[[ MATERIAL FOR THE TASK open ]]

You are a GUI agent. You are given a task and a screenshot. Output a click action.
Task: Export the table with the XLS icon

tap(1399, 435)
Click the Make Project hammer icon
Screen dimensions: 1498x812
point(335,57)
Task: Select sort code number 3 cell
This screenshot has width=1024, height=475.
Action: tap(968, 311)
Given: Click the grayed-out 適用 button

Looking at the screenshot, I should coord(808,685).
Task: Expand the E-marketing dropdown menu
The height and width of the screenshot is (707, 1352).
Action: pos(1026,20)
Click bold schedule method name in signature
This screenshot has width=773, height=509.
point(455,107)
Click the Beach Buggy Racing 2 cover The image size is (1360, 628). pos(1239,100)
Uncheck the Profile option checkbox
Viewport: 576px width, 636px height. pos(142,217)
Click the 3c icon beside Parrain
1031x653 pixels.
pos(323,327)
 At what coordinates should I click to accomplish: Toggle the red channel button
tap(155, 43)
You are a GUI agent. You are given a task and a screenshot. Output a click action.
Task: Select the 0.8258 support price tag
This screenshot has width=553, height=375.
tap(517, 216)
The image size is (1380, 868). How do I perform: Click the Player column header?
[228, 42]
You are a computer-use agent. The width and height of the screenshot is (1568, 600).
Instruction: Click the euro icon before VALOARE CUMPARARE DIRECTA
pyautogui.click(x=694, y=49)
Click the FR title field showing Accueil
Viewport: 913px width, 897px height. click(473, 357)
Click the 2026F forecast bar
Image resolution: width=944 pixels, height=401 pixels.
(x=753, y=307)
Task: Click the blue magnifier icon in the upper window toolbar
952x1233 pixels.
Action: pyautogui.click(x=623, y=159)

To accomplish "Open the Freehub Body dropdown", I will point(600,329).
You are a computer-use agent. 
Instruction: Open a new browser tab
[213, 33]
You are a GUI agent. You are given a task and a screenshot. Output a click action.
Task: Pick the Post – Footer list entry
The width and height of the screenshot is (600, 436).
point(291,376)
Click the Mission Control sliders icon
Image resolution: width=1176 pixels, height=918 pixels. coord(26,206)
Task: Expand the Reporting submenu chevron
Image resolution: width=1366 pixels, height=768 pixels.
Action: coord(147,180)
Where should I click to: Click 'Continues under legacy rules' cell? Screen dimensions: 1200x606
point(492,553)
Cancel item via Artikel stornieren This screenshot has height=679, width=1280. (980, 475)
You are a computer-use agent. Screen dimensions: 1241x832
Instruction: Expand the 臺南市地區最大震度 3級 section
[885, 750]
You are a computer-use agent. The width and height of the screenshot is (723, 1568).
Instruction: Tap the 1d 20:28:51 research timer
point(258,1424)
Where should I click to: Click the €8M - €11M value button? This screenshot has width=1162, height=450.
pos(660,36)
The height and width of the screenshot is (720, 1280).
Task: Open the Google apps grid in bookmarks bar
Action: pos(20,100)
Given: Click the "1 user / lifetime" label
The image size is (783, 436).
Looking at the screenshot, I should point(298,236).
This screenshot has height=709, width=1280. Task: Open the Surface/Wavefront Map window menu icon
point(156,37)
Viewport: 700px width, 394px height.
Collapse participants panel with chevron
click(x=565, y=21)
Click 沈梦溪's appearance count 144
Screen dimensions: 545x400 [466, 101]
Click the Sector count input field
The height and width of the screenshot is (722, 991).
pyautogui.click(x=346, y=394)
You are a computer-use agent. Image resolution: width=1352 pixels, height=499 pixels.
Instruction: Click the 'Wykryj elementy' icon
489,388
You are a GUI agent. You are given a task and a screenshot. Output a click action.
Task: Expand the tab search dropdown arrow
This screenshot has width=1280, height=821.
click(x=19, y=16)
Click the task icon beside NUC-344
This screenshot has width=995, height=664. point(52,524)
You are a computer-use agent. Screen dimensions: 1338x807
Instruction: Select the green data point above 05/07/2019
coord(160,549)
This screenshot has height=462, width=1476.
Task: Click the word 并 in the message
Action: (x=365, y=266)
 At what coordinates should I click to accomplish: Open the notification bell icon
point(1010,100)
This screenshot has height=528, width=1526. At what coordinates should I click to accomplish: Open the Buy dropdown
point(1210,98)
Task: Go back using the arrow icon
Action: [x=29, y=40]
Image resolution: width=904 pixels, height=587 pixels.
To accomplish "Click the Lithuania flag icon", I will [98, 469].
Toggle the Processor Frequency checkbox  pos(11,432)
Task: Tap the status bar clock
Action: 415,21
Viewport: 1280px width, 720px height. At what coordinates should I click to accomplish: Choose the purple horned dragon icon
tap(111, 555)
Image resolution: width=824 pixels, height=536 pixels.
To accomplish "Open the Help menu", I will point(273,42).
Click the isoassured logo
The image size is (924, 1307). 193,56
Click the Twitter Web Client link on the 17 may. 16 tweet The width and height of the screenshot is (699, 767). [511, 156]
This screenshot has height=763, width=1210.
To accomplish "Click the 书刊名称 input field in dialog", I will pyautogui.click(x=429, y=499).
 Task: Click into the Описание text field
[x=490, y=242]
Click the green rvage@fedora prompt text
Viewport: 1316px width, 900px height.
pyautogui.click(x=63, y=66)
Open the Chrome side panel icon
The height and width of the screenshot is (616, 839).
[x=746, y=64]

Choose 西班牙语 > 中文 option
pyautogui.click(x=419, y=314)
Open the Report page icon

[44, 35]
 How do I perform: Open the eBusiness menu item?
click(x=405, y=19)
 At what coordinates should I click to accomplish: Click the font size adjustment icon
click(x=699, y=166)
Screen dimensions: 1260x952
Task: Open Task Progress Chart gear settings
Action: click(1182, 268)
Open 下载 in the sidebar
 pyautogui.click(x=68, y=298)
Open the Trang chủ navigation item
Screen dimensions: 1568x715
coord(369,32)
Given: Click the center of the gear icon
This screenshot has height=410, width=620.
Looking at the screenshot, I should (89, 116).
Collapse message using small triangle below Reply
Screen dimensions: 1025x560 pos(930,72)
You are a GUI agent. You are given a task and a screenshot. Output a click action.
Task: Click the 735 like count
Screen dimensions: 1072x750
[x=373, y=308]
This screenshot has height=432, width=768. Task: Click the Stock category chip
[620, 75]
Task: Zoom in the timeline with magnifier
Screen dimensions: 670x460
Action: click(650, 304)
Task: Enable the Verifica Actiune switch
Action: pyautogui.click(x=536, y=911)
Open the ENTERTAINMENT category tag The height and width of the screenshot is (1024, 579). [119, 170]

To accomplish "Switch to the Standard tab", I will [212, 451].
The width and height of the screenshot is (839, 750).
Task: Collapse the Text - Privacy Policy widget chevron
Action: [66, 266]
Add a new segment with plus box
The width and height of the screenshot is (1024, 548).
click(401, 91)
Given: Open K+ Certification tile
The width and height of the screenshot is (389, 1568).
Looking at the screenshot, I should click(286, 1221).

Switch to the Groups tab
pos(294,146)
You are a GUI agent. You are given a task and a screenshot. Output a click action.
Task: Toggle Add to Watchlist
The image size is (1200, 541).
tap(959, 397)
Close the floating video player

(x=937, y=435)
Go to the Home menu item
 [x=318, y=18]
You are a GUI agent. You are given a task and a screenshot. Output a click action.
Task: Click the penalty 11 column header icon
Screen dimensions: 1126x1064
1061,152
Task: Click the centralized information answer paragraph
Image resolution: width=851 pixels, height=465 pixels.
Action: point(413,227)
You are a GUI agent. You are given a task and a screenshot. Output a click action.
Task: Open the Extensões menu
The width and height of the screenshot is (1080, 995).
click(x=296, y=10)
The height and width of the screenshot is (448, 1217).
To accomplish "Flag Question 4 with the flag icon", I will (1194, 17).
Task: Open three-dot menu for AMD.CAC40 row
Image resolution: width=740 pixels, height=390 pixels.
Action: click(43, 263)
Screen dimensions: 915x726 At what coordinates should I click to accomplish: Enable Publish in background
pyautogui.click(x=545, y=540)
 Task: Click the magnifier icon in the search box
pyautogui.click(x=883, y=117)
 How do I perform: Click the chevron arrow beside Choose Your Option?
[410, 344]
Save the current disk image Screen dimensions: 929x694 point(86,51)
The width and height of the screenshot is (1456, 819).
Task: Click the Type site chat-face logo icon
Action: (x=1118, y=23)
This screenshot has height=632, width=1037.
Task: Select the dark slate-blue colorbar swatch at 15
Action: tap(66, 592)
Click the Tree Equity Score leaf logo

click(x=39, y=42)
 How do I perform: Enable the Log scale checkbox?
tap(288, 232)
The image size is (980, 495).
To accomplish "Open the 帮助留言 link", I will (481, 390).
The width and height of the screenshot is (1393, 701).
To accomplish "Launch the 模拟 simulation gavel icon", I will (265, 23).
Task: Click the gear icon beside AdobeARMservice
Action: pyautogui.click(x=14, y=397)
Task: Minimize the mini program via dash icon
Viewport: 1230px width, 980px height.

[[ MATERIAL FOR THE TASK closed ]]

State how many lines of the entries include the string "link", with nothing besides the number.

» COMPLETED EXERCISE: 2